What We Are Becoming: 2024 Southern Prize & State Fellowships for Literary Arts 

By Various Authors; Introduction by John T. Edge 

South Arts, Hub City Press; 2024 

Softcover: $17.95 

Genre: Short Fiction 

Reviewed by Edward Journey 

 

Cover of WHAT WE ARE BECOMING.

It is good news that South Arts, which has been supporting Southern arts in some form or another for almost half a century (it was previously Southern Arts Federation), now has a literary arts component under its far-reaching umbrella. It has kicked that new outreach off with an anthology of short fiction, What We Are Becoming, with an Introduction by John T. Edge, a Foreword by South Arts CEO Suzette M. Surkamer, and featuring nine stories by winners of State Fellowships for the Literary Arts in the nine states served by South Arts. 

It is a diverse collection of writers and a reflection of a South that is “forever becoming,” in the words of John T. Edge. In Randi Pink’s “Killed the Mockingbird,” Calpurnia steps out of the shadow of the Finch family and defines herself as “the load-bearing walls” of To Kill a Mockingbird. “Obeah” by Camille Boxhill opens with a meditation, of sorts, on Jamaican voodoo as Candice, in her mother’s house, reflects on her past, her present, and her mother’s reaction “if she knew my plans” for the future – “Would she blame herself? Disown me?” Much is left unsaid in “Obeah.” 

An excerpt from Constance Collier-Mercado’s None of This Is Real features a long and edgy phone call between two exes regarding the child they co-parent, revealing much about the causes of their failed marriage. Another excerpt, from What the Wolf Wants by Ashley Blooms, considers Esther’s childhood as “a blur of front doors and cracked foundations, leaking roofs and creaking floors, messy goodbyes and half-buttoned coats, and always, always, always, hurried escapes.” Esther plots her own escape from a wandering, thieving family, haunted by a dead baby’s ghost, leaving strands of his blanket as “a path in the woods” for him to be able to follow. 
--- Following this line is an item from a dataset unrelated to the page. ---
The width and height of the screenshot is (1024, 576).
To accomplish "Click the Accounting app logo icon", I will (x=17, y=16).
“Caesura Pittman, or a Negress of God” by Maurice Carlos Ruffin, set in 1866 New Orleans, is a first-person narrative by the title character – a free woman of color committed to ensuring that her attempted rapist gets the justice he deserves in a racist court system.  Lane, the twice-bereaved central character in an excerpt from Melissa Ginsburg’s The House Uptown, deals with the realization that “everything was easier when she was on her own.” Joanna Pearson’s creepy coming-of-age story, “Amo, Amas, Amat,” follows a perhaps oblivious girl as she comes to grips with the loneliness all around. In “The Singing Membrane,” a story by F.E. Choe, a glassblower gives her dwelling over to migrating birds in placid, unsettling resignation. A recent widower and his son adjust to a radically new place after losing a spouse/mother in Yurina Yoshikawa’s “Dogwood.” Hoshie, the widowed man, smiles at concerned inquiries in a way “that’s crafted to reassure the other person that I’m grieving but functional.”  
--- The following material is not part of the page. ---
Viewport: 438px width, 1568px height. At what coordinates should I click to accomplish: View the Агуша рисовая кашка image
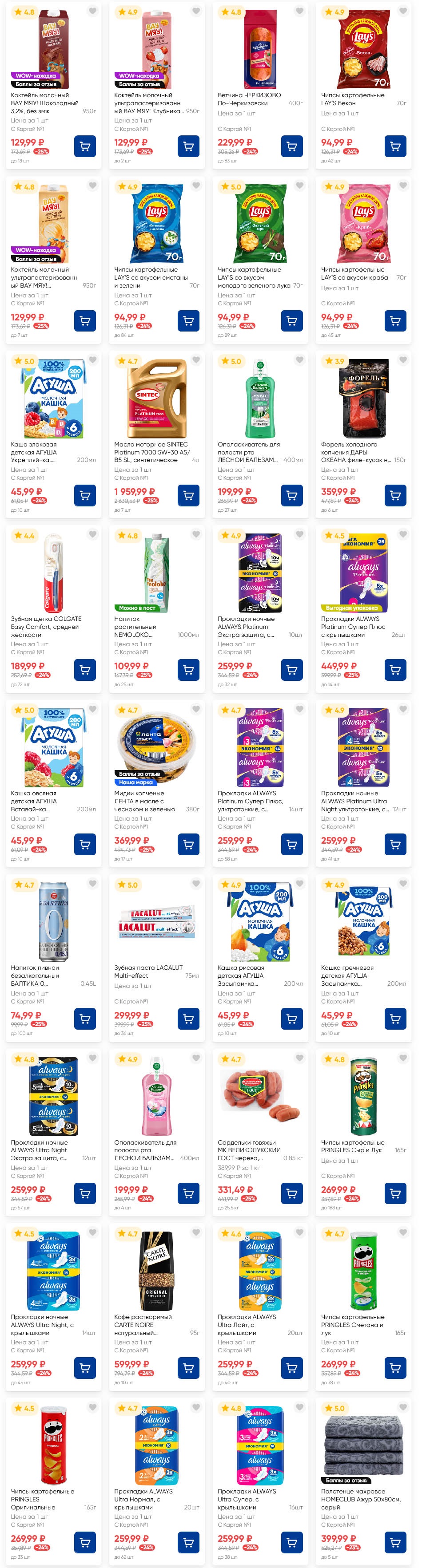click(260, 921)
“Grieving but functional” is a condition that recurs in many of these stories. Perhaps it is a coincidence that a sense of loneliness and solitude is a pervasive theme in this post-pandemic collection, but it is also fitting. Even so, the book is neither a depressant nor a balm. It is a fascinating collection of voices that diverge and mesh and provide an array of perspectives on who we are and, as the title suggests, where we’re going. The quality of the collection is, to me, uneven, but that is also part of the appeal. Each individual reader will find their own stories that do not resonate alongside stories that speak deeply and personally. The ultimate triumph of What We Are Becoming is the decision by South Arts to bring contemporary literature by both new and established writers to a supportive audience.    

Edward Journey, a retired university professor and theatre professional living in Birmingham, regularly shares his essays in the online journal “Professional Southerner” (www.professionalsoutherner.com).